* [Request] Copy out the listing below word for word, from its first line up to and including the line containing "pos(357,733)". Leave the pictures out of your copy.

── Given records

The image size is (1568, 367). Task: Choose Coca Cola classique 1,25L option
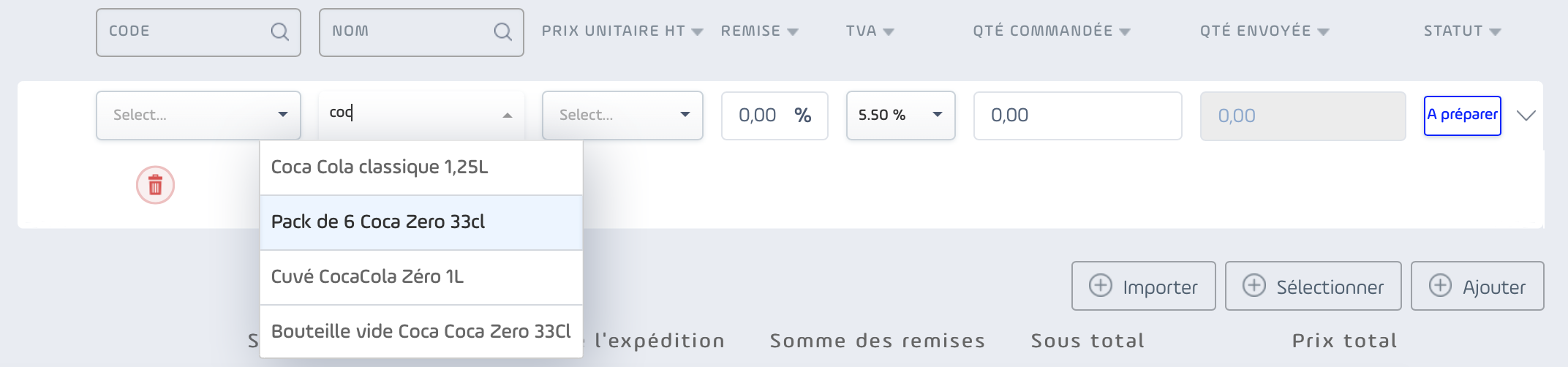click(421, 167)
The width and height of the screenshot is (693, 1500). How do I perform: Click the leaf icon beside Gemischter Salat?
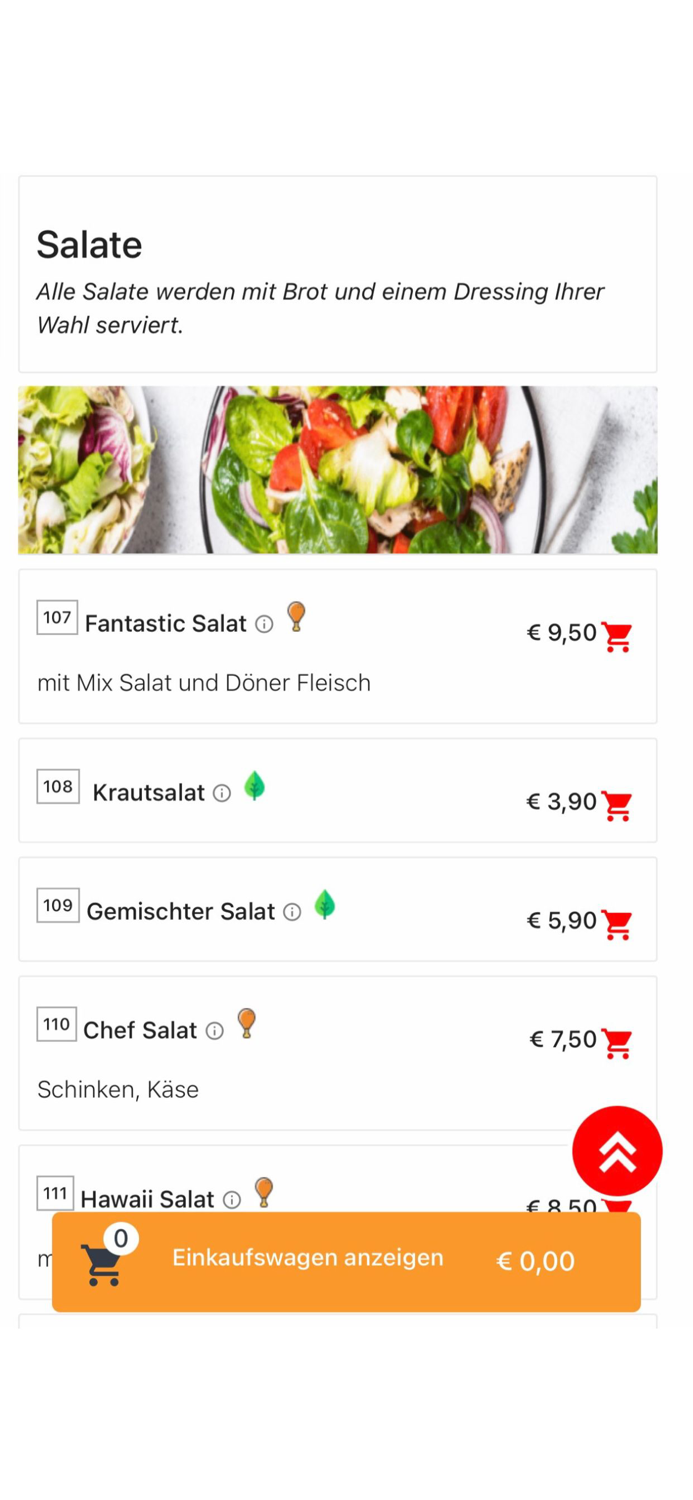[x=325, y=905]

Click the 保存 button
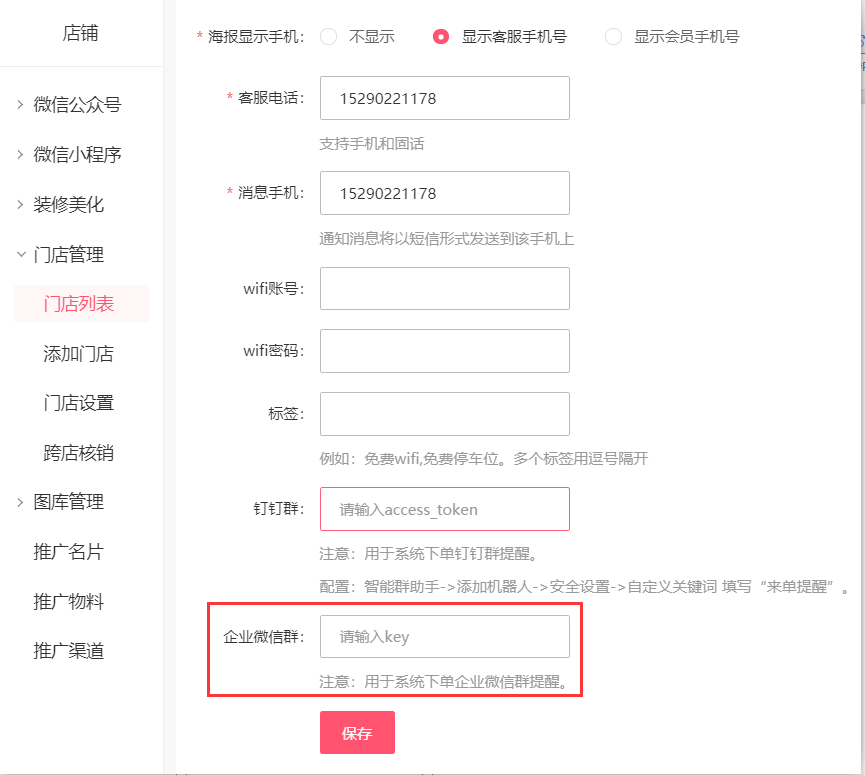pos(357,733)
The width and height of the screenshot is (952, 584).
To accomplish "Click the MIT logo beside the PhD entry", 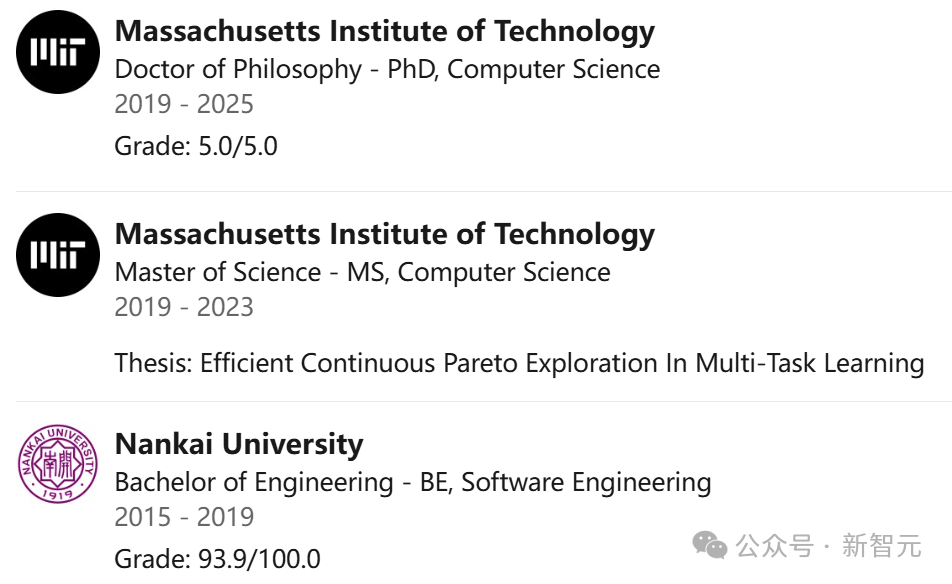I will (58, 52).
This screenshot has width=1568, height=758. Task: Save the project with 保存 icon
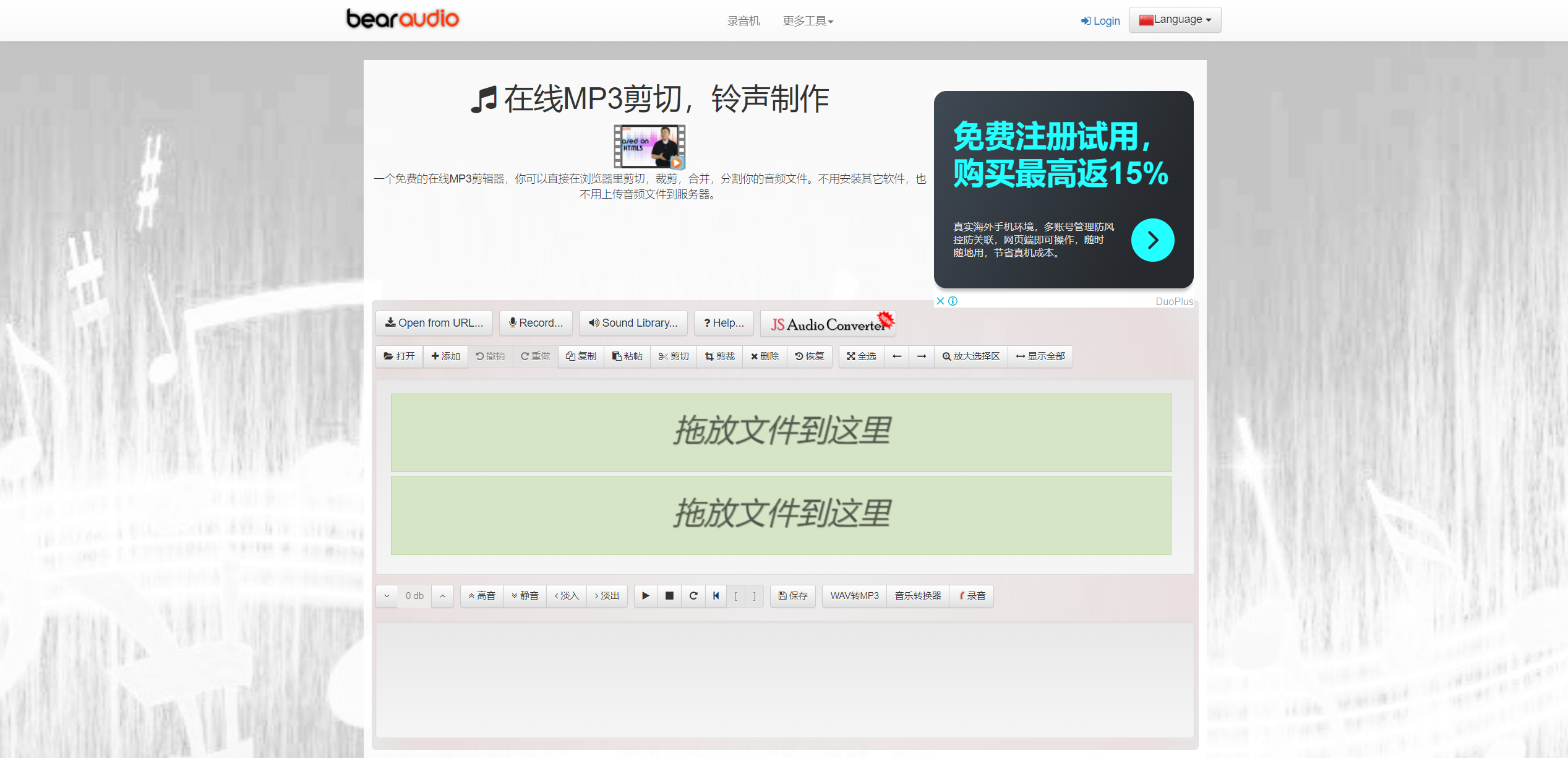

────

* [Written answer]
The image size is (1568, 367). Task: Choose Coca Cola classique 1,25L option
click(421, 167)
The width and height of the screenshot is (693, 1500). How do I perform: Click the leaf icon beside Gemischter Salat?
[x=325, y=905]

Click the 保存 button
pos(357,733)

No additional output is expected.